- **Task prompt**
Resume the article on Miller County's bid to become a certified ACT Work Ready Community, writing on from its final sentence.

- **Given text**
::::
Miller County and the Texarkana USA Regional Chamber of Commerce have teamed up to engage in the process of becoming a certified ACT Work Ready Community.

This practice demonstrates the county's efforts to develop a strong workforce pipeline that is desirable to employers, economic developers and current and future residents of the county, by providing opportunities for national certification to employees and students in Miller County.

Participants can leverage the ACT WorkKeys National Career Readiness Certificate to measure and close skills gaps in their workforce development efforts.

"Miller County is excited to partner with the Texarkana USA Regional Chamber of Commerce to launch ACT Work Ready Communities initiatives that use the ... ACT WorkKeys NCRC [National Career Readiness Certificate] as the basis for industry-driven efforts that link education, workforce and economic development," Miller County Judge Cathy Harrison said.

Robbin Bass, director of business retention and expansion for the Chamber, said organizers are about three-quarters of the way through the process of receiving a gold star to become a Work Ready Community.
::::
- **Data for analysis**
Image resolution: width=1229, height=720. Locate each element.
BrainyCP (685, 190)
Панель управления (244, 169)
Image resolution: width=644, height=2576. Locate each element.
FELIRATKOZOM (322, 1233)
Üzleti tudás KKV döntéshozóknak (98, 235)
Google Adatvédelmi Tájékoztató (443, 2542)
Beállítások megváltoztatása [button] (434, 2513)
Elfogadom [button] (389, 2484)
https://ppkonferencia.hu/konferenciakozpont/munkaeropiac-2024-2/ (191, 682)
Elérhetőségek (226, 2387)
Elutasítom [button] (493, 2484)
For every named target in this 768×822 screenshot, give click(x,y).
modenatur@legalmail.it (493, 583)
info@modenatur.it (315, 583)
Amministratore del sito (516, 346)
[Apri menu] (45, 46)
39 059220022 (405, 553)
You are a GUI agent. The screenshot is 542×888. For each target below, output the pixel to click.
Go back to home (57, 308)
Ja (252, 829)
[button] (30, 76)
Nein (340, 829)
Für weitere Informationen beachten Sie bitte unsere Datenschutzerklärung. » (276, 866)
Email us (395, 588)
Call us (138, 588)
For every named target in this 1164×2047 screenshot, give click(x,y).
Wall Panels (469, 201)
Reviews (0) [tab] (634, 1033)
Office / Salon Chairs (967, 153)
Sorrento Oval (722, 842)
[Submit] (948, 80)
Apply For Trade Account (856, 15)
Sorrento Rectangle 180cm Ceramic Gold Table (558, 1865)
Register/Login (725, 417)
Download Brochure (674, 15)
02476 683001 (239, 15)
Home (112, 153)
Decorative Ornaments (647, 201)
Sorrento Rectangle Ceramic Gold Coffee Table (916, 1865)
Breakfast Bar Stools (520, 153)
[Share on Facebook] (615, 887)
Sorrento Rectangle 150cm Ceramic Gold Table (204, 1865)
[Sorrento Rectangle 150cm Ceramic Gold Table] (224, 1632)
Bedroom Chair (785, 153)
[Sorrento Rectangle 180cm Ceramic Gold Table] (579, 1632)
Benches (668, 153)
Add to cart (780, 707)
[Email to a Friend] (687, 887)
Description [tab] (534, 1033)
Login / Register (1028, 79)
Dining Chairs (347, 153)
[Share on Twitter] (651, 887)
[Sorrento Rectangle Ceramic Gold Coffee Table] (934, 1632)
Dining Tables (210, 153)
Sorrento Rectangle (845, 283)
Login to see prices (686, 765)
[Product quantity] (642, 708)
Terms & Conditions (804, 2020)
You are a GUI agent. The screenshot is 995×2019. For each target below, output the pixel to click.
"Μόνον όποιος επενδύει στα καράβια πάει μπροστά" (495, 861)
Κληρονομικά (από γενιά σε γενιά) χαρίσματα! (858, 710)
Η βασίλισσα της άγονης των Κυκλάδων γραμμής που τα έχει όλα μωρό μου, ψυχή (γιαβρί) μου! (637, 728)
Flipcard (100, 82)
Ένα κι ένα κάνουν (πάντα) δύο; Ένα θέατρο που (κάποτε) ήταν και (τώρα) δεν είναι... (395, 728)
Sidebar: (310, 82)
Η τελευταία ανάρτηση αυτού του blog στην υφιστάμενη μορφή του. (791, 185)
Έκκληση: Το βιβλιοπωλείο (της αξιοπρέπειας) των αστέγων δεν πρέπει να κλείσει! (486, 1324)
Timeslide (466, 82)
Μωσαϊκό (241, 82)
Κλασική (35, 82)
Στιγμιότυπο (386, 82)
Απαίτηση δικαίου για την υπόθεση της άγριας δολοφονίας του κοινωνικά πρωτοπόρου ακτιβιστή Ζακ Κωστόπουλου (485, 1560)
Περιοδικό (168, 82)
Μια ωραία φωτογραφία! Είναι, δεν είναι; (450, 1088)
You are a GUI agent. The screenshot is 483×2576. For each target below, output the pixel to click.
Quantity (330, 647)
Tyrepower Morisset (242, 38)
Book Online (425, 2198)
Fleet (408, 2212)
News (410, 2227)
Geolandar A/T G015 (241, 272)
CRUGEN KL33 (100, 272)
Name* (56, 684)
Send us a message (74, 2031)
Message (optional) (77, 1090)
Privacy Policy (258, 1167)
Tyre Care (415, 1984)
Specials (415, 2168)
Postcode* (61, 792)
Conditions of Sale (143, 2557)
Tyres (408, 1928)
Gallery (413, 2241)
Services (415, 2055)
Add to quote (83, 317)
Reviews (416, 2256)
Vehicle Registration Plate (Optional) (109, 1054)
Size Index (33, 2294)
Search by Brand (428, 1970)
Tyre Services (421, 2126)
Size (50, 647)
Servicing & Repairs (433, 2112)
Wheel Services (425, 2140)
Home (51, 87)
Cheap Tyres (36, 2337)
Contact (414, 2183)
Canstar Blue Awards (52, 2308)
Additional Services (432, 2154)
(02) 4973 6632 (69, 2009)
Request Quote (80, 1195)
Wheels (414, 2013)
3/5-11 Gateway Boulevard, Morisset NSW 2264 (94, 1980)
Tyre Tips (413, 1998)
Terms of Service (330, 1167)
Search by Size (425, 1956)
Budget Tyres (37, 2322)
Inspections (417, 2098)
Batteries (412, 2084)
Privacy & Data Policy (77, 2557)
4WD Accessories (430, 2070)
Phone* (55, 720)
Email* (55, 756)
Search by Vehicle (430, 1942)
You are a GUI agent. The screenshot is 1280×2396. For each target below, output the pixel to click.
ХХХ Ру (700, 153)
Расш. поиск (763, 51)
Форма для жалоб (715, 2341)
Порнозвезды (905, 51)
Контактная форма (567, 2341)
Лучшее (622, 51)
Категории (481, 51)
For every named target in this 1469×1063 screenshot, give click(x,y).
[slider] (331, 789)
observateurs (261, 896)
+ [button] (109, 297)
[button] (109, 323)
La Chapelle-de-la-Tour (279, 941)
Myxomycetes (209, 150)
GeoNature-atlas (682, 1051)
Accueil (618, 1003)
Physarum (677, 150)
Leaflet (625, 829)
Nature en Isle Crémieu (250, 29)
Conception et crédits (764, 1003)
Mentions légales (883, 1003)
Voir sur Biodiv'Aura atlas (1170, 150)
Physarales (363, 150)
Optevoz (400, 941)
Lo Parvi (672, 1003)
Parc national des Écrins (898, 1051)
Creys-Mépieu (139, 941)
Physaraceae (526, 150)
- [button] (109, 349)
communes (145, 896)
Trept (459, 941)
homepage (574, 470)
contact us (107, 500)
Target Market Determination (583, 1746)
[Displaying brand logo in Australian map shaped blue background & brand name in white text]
::::
- **Output below**
"If we want to expand our local businesses, we need to help them find talented employees," Bass said. "And if we want to bring in new businesses to our area, we have to have talented people in the field working who have taken these credentialing tests to show that [they are] ready to go into the workforce."

Members of the ACT Work Ready Community team will meet with employers, policymakers, educators and economic developers to reach established goals and build a sustainable Work Ready Community model to fit community needs.

"We need our local employers to get on board," she said. "They don't have to require it, but just recognize and recommend it. We also need our [school districts] to get on board with their career technical programs."

Bass said the partners will be working with school districts and career technical education programs so students coming out of high school can take WorkKeys assessments and receive national certifications, with assessments in applied math, workplace documents and graphic literacy.

"They can take that certification and take it anywhere in the United States with them," she said. "Of course, we want them to stay right here."